Golden calves at Dan and Bethel DIG: What human tendency did Jeroboam take advantage of as he started his new religion. When in your lifetime have you seen these tendencies in action? What various commands of God did Jeroboam change when he set up his new religion?

REFLECT: What is wrong with selecting elements from different belief systems that seem like they work well for people in their lives? What is wrong with thinking that all religions lead to God? How do you know that the belief in Yeshua is the only path to salvation?

Sin always costs you more than you want to pay, and takes you further than you want to go.

King Jeroboam I was a doer, not a philosopher; he was a man who first caught Solomon’s attention because he was busy, efficient, dependable, and productive (First Kings 11:26-28). He was the ideal popular leader who knew how to fight the people’s battles and champion their causes. But ask him about his personal faith in ADONAI and his answers might get a little foggy. He had lived in Egypt (First Kings 11:40) long enough to develop a tolerance toward idolatry as well as an understanding of how religion can be used to control people. In that regard, Jeroboam was in kahoots with Nebuchadnezzar (Dani’el 3), Herod Agrippa I (Acts 12:19-25), and the Antichrist (Revelation 13 and 17), and today’s latest demagogue. But Jeroboam made three serious mistakes during his twenty-two-year reign.

He didn’t believe in God’s promises: Success in life depends on doing God’s will and trusting in God’s promises, but Jeroboam failed in both. When Ahijah gave Jeroboam God’s message that guaranteed him the throne of the kingdom of Isra’el (First Kings 11:28-39), the prophet made it clear that political division did not permit religious departure. ADONAI would have given Jeroboam the entire kingdom except that He had made an everlasting covenant with David to keep one of his descendants on the throne (see the commentary on the Life of David, to see link click CtThe LORD’s Covenant with David). This protected the Messianic line so that the Savior would come into the world. YHVH tore the ten tribes away from Rehoboam because he had followed Solomon’s bad example and turned the people to idols. This should have been a warning to Jeroboam to be faithful to Ha’Shem and stay away from false gods. God also promised to build Jeroboam a continual dynasty if he would just obey ADONAI and walk in His ways. What a promise! Yet, Jeroboam didn’t believe it.333

Fear: One of the first pieces of evidence of unbelief is fear. Jeroboam’s fear was that Rehoboam would attack him. So, Jeroboam fortified Shechem in the hill country of Ephraim and lived there. From there he went out and built up Peniel on the east side of the Jordan River, and thus, much more defensible from an invasion by Judah (First Kings 12:25 NIV). Instead of trusting in God to be his shield and defender, Jeroboam trusted in his own defenses and strategy. Another fear of Jeroboam was that his own people would desert him and go back to Jerusalem to worship. Therefore, he thought to himself, “The kingdom will now likely revert to the house of David. If these people go up to offer sacrifices at the Temple of the Lord in Jerusalem, they will again give their allegiance to their lord, Rehoboam king of Judah. They will kill me and return to King Rehoboam” (First Kings 12:26-27 NIV). All his human reasoning showed a lack of faith from what God promised Jeroboam He would do.

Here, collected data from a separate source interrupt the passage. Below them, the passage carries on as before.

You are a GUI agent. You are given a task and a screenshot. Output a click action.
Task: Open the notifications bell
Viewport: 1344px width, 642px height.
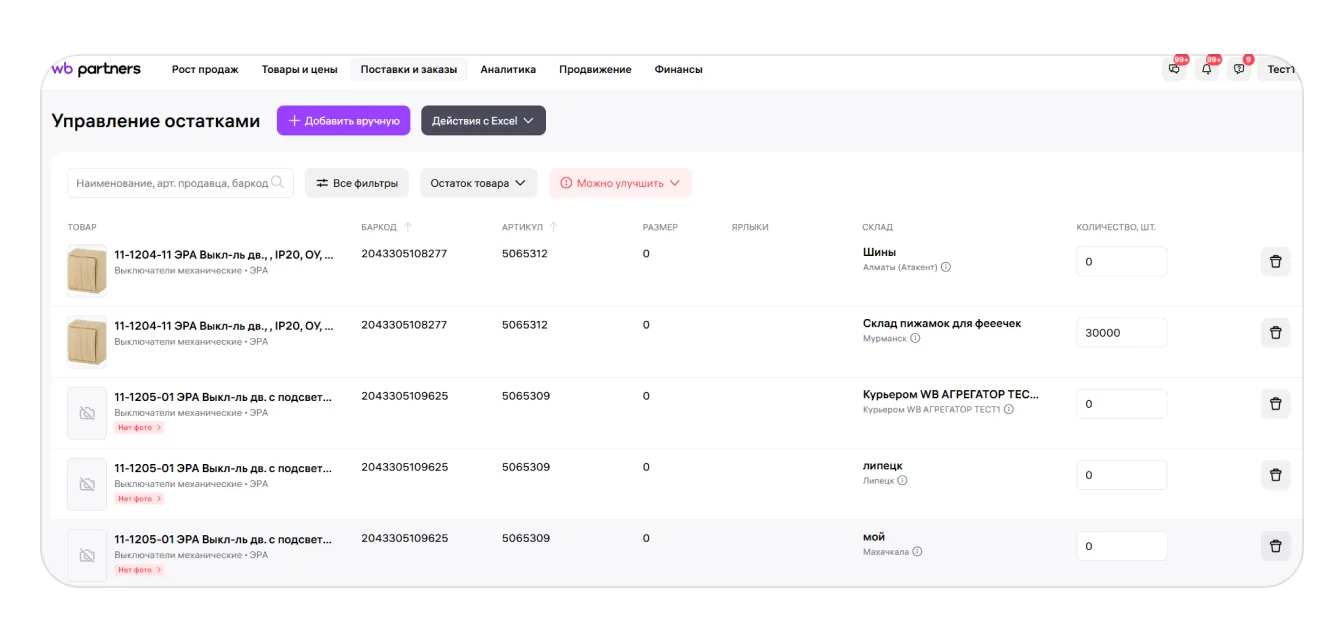[x=1207, y=69]
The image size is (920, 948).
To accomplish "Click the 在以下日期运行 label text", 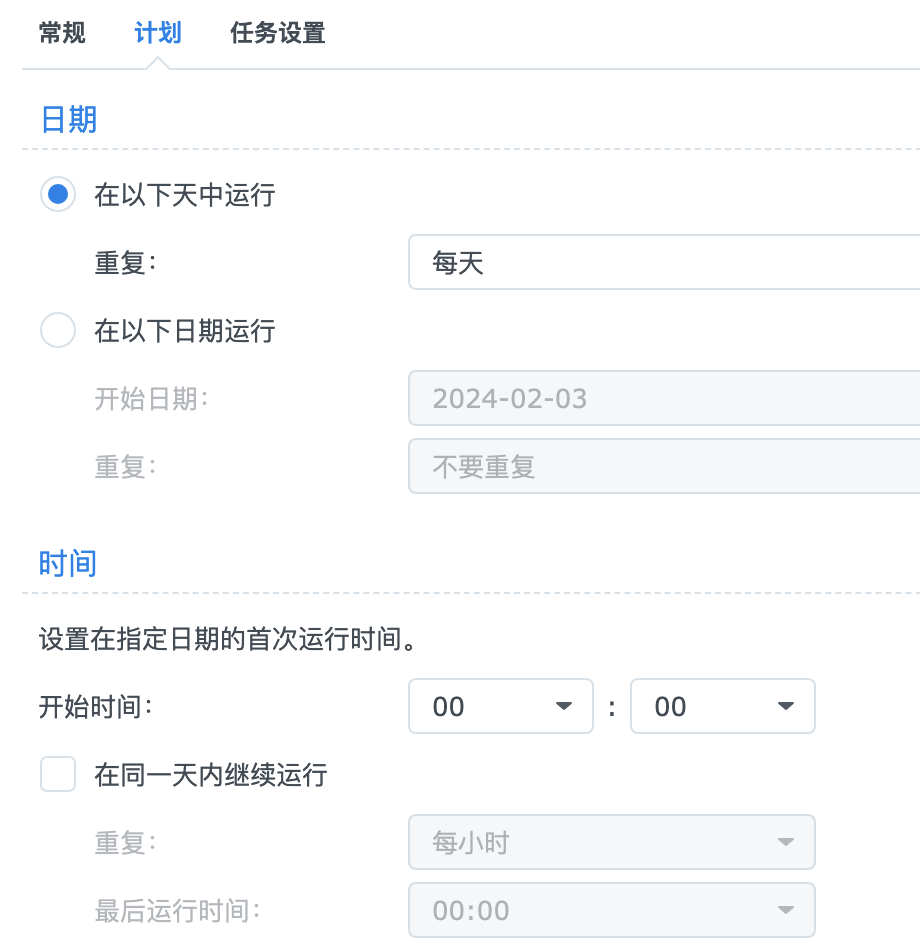I will point(185,330).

Dear Heavenly Father, Praise and thank You for Your steadfast love and your abiding presence in those who love You. Yeshua answered and said to him: If anyone loves Me, he will keep My word. My Father will love him, and We will come to him and make Our dwelling with him (John 14:23). It is such a comfort to know You are Almighty and All- Powerful, even when there are wars and world tensions and things seem to be falling apart. ADONAI, God of our fathers, are You not God in heaven? You rule over all the kingdoms of the nations. Power and might are in Your hand and no one can stand against You  (2 Chronicles 20:6).

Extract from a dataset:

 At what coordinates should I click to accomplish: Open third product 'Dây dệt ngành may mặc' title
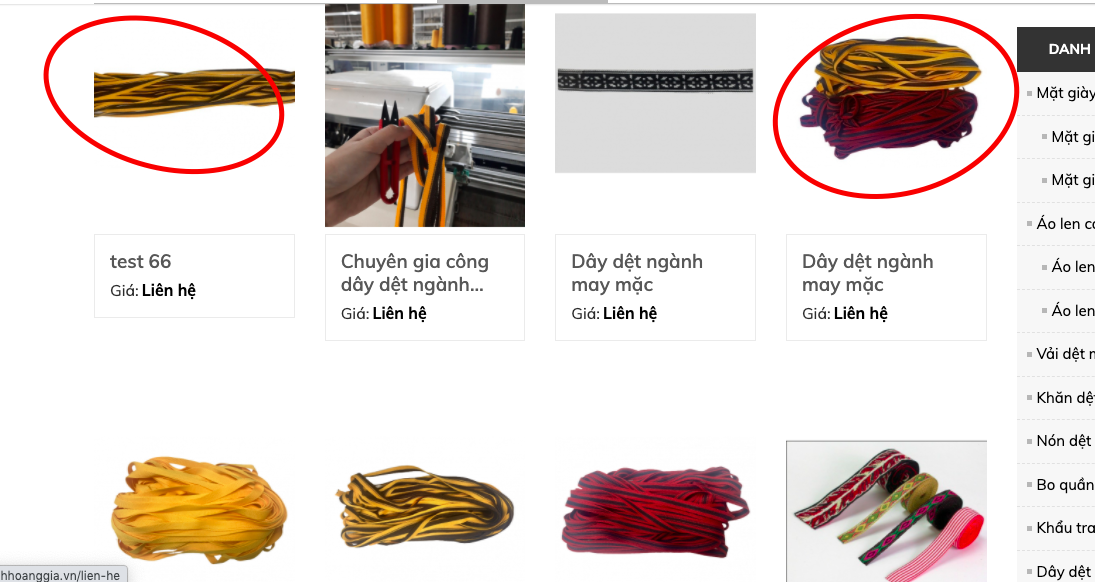click(x=637, y=273)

When I keep my heart and eyes focused on You, I can have peace in my heart. I do not have to fear – no matter how awful the situation is, for You are with me to strengthen, help and to uphold me. Fear not, for I am with you, be not dismayed, for I am your God. I will strengthen you. Surely I will help you. I will uphold you with My righteous right hand. . . I will help you. It is a declaration of ADONAI, your Redeemer, the Holy One of Isra’el (Isaiah 41:10, 14b-c). It is a great comfort to know that You, my Holy Helper, rules over all nations, and has paid the promised to redeem me. I pray in the Name of the One sitting at Your right hand. Amen

Substitutes: The easiest solution for Jeroboam was to establish worship centers in Isra’el. But what authority did he have to devise a rival religion when the Jews had received their form of worship from the very hand of God? He certainly couldn’t build a temple to compete with Solomon’s Temple in Jerusalem, or write another Torah that matched what Moses had received from YHVH, or set up a sacrificial system that would guarantee the covering of sins. He was no Moses, and he certainly couldn’t claim to be God! What Jeroboam actually did was to take advantage of the tendency of the Jewish people to turn to idols, and the desire of most people for a religion that is convenient, not too costly, and close enough to the authorized faith to be comfortable for the conscience. Therefore, Jeroboam made four drastic changes in the true worship of ADOANI.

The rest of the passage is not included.